Records supplied: Begin
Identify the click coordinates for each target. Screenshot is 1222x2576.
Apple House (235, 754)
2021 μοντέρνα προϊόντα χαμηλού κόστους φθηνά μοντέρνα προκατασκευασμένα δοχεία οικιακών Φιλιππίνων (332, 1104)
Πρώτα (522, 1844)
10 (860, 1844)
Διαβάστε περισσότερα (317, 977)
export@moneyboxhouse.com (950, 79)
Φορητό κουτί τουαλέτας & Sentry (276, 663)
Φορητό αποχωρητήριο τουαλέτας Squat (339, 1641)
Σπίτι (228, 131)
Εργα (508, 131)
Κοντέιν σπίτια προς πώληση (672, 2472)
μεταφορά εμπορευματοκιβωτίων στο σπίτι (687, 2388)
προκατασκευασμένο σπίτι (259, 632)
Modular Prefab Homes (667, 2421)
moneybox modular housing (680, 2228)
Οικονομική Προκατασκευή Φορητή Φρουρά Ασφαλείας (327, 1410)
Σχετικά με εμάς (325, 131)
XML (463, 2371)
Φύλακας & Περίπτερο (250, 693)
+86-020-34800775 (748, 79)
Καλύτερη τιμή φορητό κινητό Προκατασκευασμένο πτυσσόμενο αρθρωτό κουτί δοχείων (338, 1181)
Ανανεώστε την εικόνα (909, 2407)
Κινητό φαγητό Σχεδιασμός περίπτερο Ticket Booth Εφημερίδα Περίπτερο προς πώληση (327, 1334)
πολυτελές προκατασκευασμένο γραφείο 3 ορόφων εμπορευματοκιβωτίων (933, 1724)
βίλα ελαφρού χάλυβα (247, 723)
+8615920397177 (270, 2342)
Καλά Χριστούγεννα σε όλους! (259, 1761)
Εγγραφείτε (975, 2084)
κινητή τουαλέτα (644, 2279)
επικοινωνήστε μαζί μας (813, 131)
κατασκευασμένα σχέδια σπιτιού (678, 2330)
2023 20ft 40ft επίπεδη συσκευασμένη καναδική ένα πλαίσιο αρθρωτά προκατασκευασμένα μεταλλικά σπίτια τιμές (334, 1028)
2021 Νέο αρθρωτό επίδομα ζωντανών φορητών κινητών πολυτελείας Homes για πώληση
Records supplied: End
(Task to complete): Write out exactly the lines from the one containing "2023 20ft 40ft" through the end of the data, both included. Add nothing else.

(Answer section):
2023 20ft 40ft επίπεδη συσκευασμένη καναδική ένα πλαίσιο αρθρωτά προκατασκευασμένα μεταλλικά σπίτια τιμές (334, 1028)
2021 Νέο αρθρωτό επίδομα ζωντανών φορητών κινητών πολυτελείας Homes για πώληση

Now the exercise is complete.